Last modified 05/26/2008

 Even as the rise of secularism is a challenge to the religious traditionalism of the outstanding products of the Axial Age, the factor of religion, as such, however we define that, lingers as a challenge to the secular. This issue, if we look closely, shows us a side to modernity that we often fail to notice. After all, the rise of the modern is ignited in the revolutionary episodes of the Reformation. And while this legacy of Protestantism stands in paradoxical relation to the Enlightenment it is nonetheless fully as 'modern' as anything else in the modern transition. 

The crucial episode is, of course, the rise of modern science (a recursion almost of its first such rise in the Greek Axial transition!) as the workhorse of the Enlightenment and its theme of rationality.
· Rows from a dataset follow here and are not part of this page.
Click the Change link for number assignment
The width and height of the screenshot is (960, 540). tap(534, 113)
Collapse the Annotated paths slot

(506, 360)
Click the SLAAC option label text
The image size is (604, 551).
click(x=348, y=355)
But a closer look shows that the scientific, secular, and rationalistic questions are instantly braided, on a higher philosophical level, with the religious, but in a fashion that rapidly outstrips the traditionalist trappings of religion surviving into the modern period. 

Thus the history of the so-called crisis of the Enlightenment shows us the hidden stream of religion, the word has become inadequate, even superfluous, entering into a decisive dialectic with the framework of the rising sciences. There were in fact many Enlightenments, the Enlightenment being a complex of historical transformations, rather than an 'ism' to be taken catechismically as a doctrine. The most obvious example of this is visible in the rise of German classical philosophy in the German Aufklarung, with the revolutionary advance in philosophy initiated by the philosopher Kant. 

In broad strokes the dialectic of Newtonianism and the clarion chord of freedom, visible in the parallel emergence of modern liberalism and scientism, creates the potential matrix of seed notions, fully equivalent, yet upgraded, that stand at the core of religion, remarkable as that might seem at first. This neglected period of the full Enlightenment, studied closely, shows how our 'second Axial Age' has outflanked the traditionalism of religion by jumping to a higher octave, as it were, and leaving in its wake a potential to easily reconcile the essential core of religion with the rapidly crystallizing scientism of the secular era.